Sur la base du témoignage familier et de l’hypothèse des enquêteurs, le suicide semblait improbable. Après des connaissances policières, le sujet semblait mener une vie normale et n’avait pas d’antécédents psychiatriques. Le sujet était proche de sa famille et ne montrait pas de tendances homosexuelles, et la littérature indique que de telles pratiques sont souvent adoptées par des individus en grande partie hétérosexuels qui mènent une vie normale.
5. Conclusions
Les épisodes de décès causés par l’asphyxie autoérotique semblent être sous-estimés à ce jour car ils peuvent souvent être confondus avec des cas de suicide, en particulier dans le contexte italien où les membres de la famille de la victime tentent souvent de dissimuler les comportements autoérotiques des victimes. Conformément à ces considérations, il convient de souligner que le cas actuel a été trouvé par les voisins. En outre, le cas actuel présente des caractéristiques originales par rapport aux rapports de cas précédents puisque la victime a été retrouvée portant des collants sur les jambes, et cette caractéristique pourrait être interprétée comme un comportement fétichiste basé sur le travestissement. Cependant, le manque d’informations sur l’anamnèse psychologique a empêché de tirer cette conclusion.

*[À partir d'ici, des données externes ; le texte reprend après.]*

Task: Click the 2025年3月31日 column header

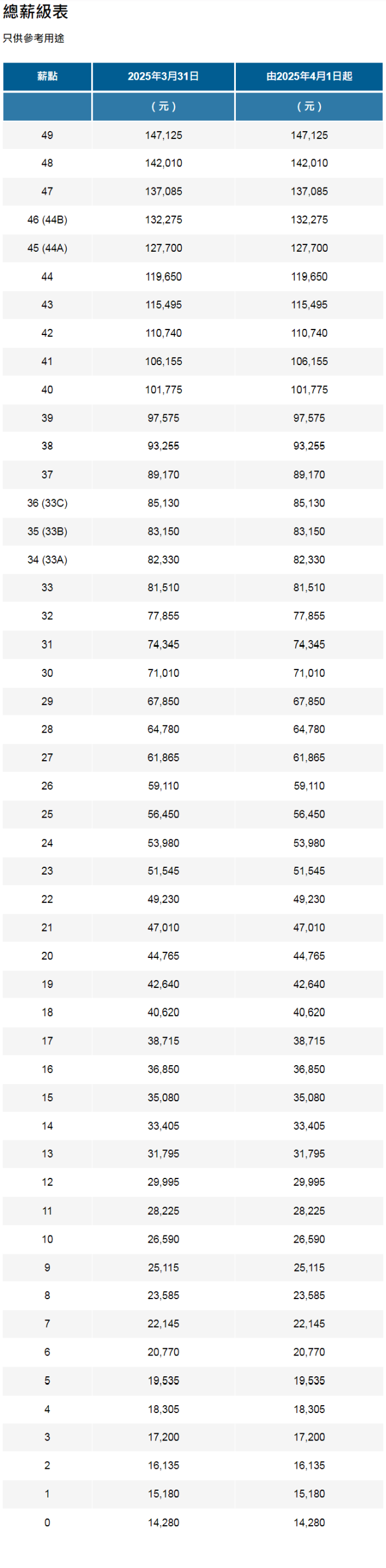Action: (164, 77)
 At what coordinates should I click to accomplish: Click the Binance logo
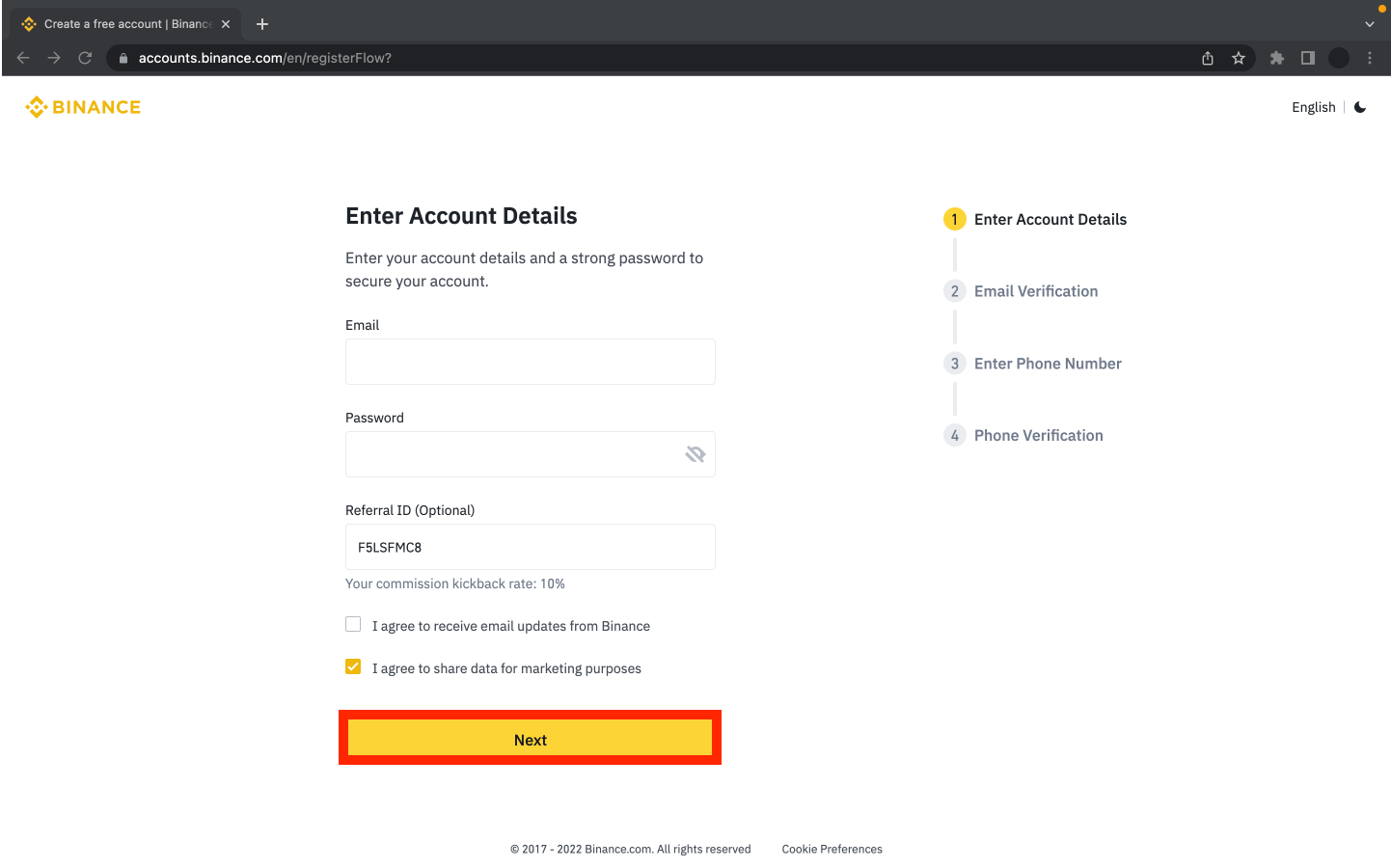(x=83, y=107)
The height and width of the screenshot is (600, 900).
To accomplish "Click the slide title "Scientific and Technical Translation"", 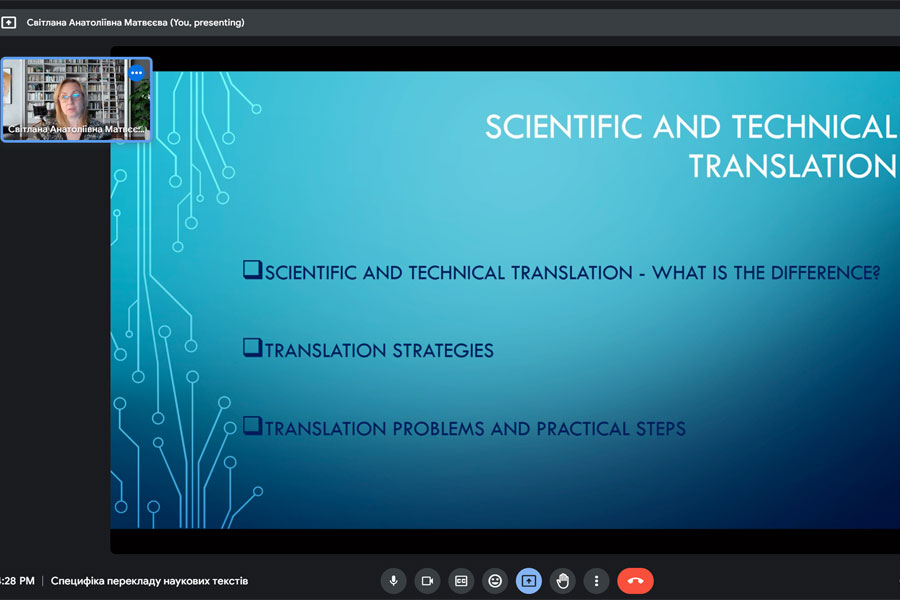I will (690, 146).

De plus, le présent rapport de cas souligne l’importance qu’un diagnostic correct et fiable des cas d’asphyxie autoérotique repose sur un personnel multidisciplinaire composé de médecins et d’enquêteurs juridiques qui travaillent conjointement à partir de la littérature et de leur expérience.
En conclusion, pour les cas de décès autoérotique, nous suggérons l’importance de prendre en compte des preuves et des éléments provenant de diverses sources, y compris l’examen des antécédents psychologiques et de la familiarité de la victime, car pour le cas actuel, le père de la victime était suicidaire, et l’enquête sur le contexte et l’environnement du décès.
Davantage de recherches et de sensibilisation du public sont nécessaires quant aux risques d’asphyxie autoérotique, qui doit être largement reconnue comme une pratique sexuelle extrêmement dangereuse et ne doit pas être utilisée pour obtenir une gratification sexuelle.
Intérêts concurrents
Les auteurs déclarent qu’ils n’ont pas d’intérêts concurrents.